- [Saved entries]
.....

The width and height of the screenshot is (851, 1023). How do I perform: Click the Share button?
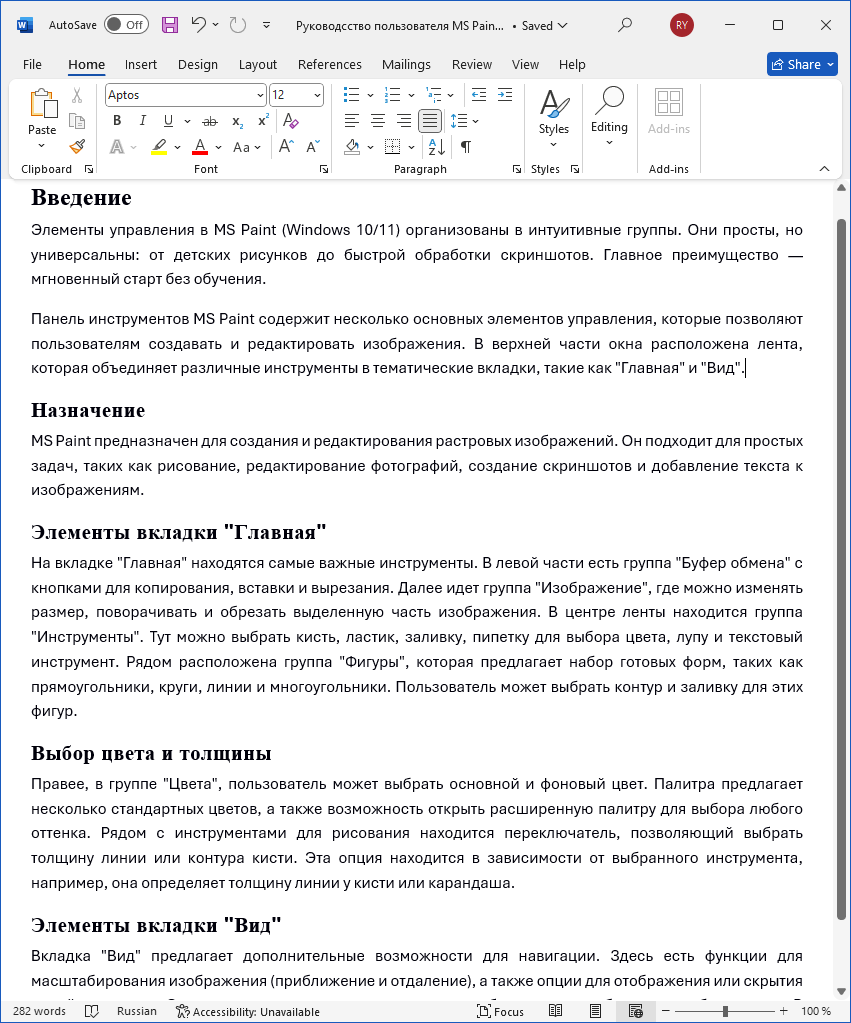pyautogui.click(x=802, y=64)
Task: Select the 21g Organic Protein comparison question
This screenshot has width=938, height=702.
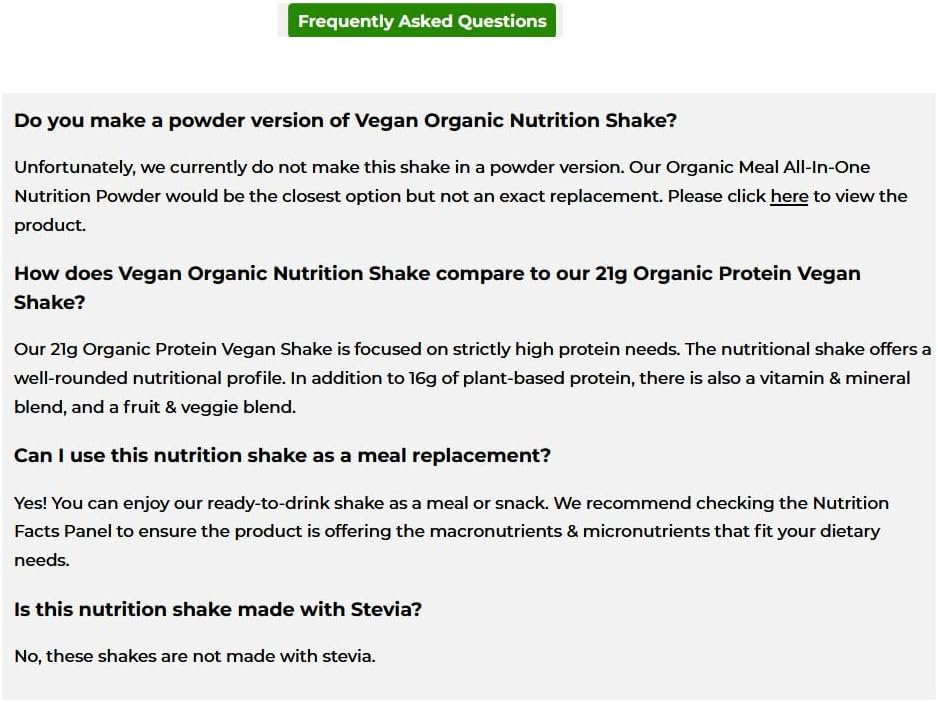Action: click(436, 274)
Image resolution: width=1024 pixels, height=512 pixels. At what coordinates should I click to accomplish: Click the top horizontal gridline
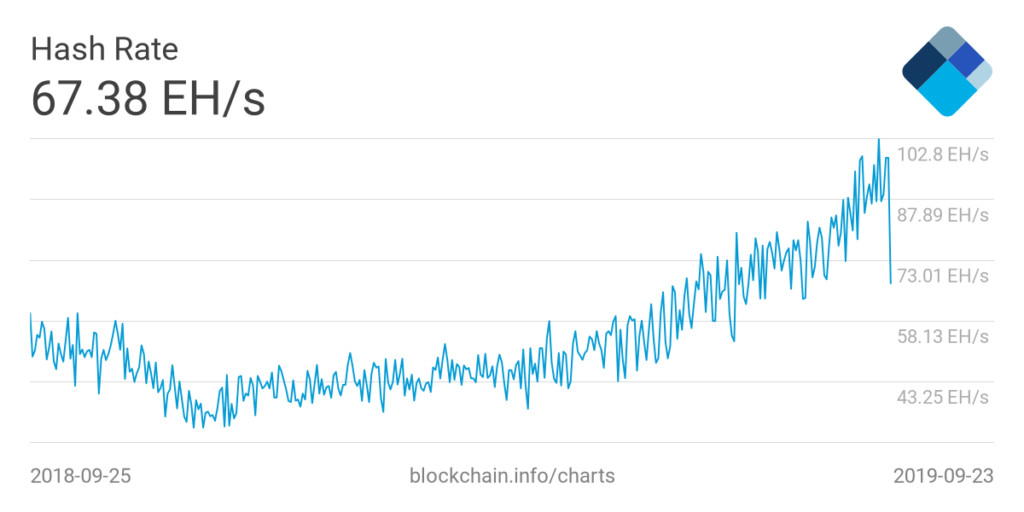point(512,138)
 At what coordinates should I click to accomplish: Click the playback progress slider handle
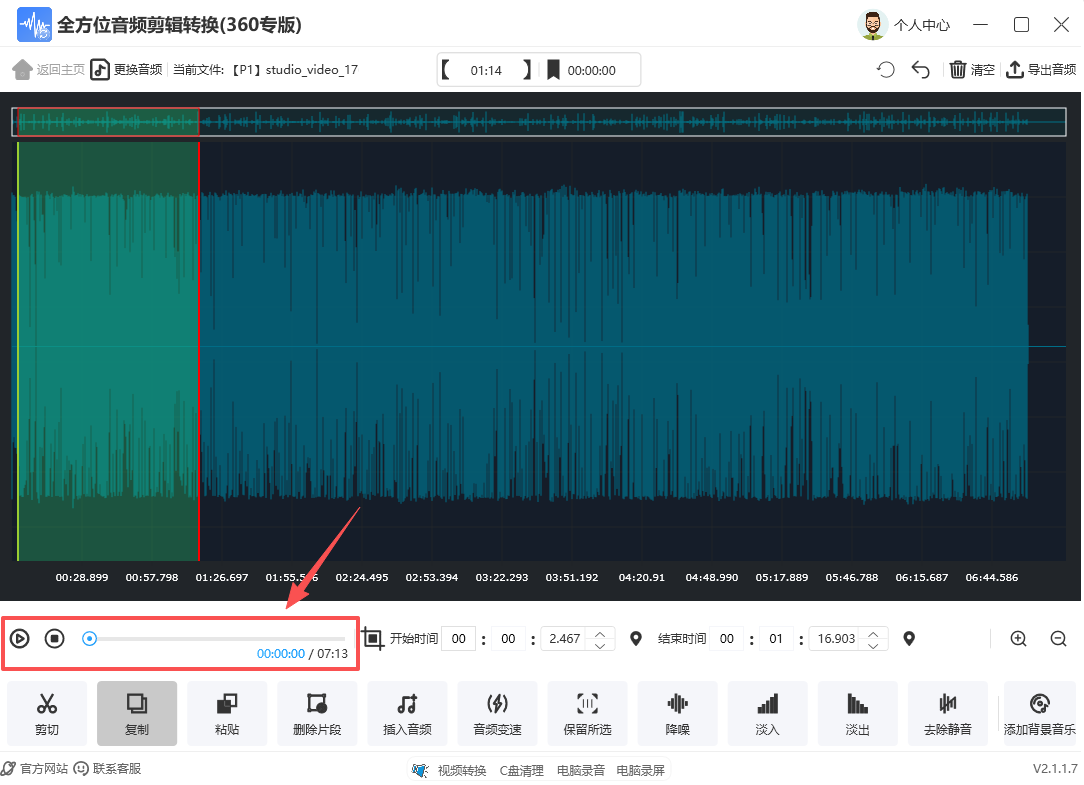click(89, 638)
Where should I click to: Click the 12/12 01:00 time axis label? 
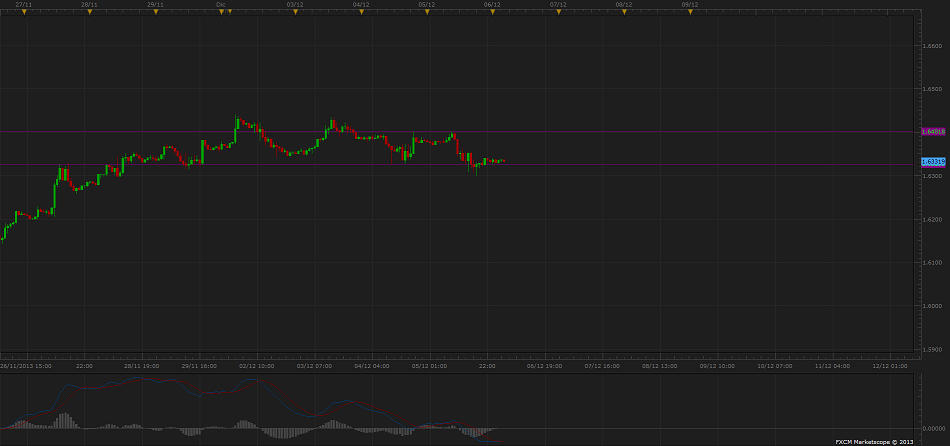tap(888, 366)
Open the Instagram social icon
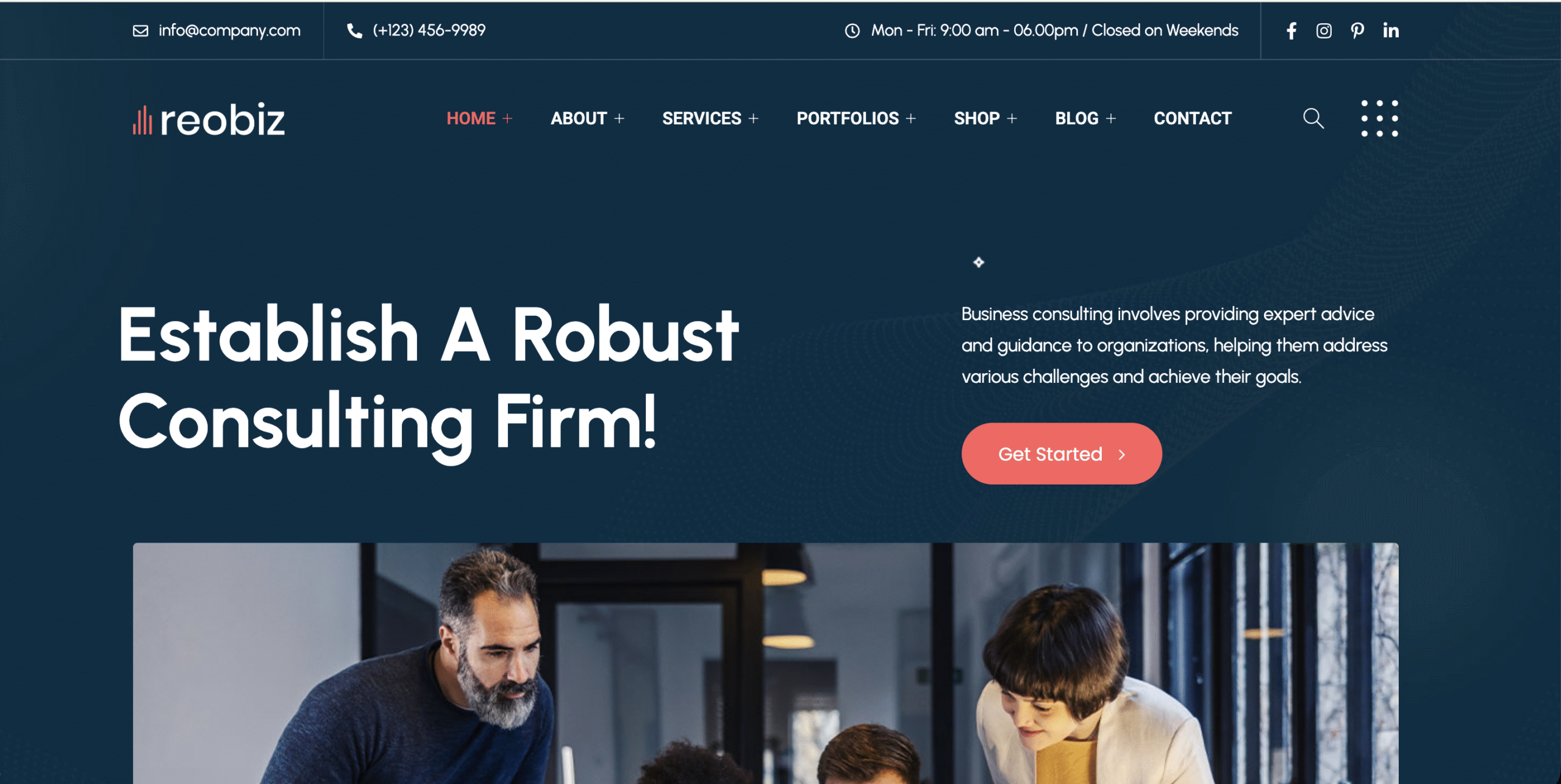This screenshot has width=1561, height=784. coord(1324,30)
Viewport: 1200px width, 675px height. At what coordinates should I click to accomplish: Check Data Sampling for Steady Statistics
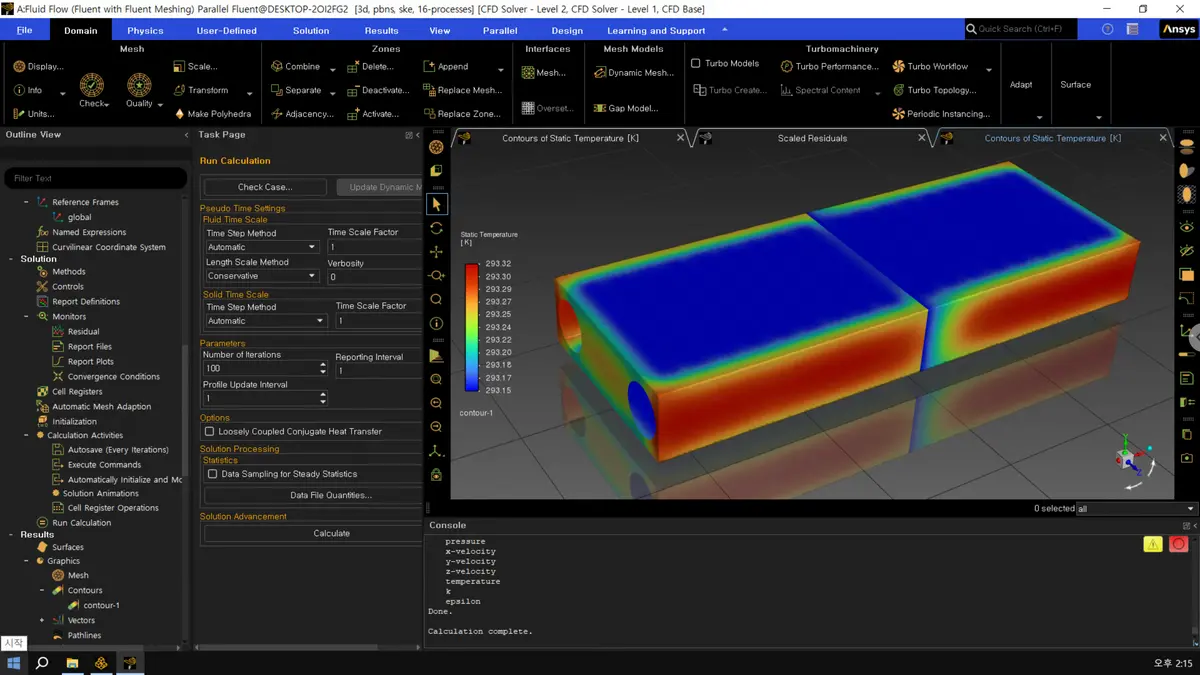(213, 474)
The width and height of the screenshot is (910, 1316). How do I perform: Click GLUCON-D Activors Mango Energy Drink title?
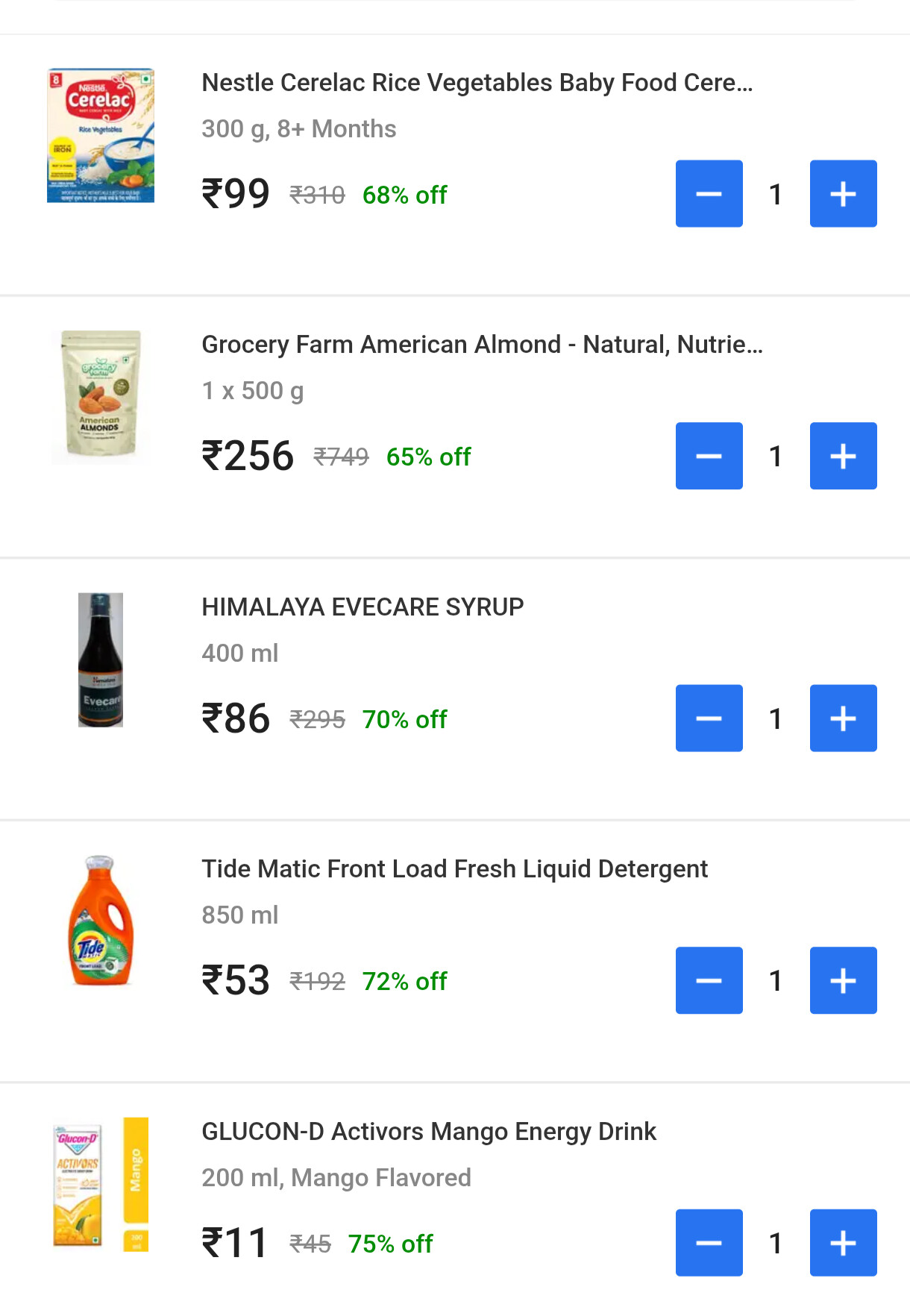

.....

- [Exercise brief] In the transcription, every picture is to be excluded and the records above given again exactly.

- [Task answer]
The width and height of the screenshot is (851, 1023). How do I perform: Click the Share button?
pyautogui.click(x=802, y=64)
Task: Select the 21g Organic Protein comparison question
This screenshot has width=938, height=702.
Action: click(436, 274)
Image resolution: width=1024 pixels, height=512 pixels. At what coordinates should I click to accomplish: Click the top horizontal gridline
point(512,138)
 At what coordinates should I click to accomplish: Click the playback progress slider handle
click(89, 638)
Where should I click to: Click the 12/12 01:00 time axis label? 
tap(888, 366)
Open the Instagram social icon
This screenshot has width=1561, height=784. coord(1324,30)
Viewport: 1200px width, 675px height. At what coordinates should I click to accomplish: Check Data Sampling for Steady Statistics
(213, 474)
The width and height of the screenshot is (910, 1316). How do I perform: Click GLUCON-D Activors Mango Energy Drink title?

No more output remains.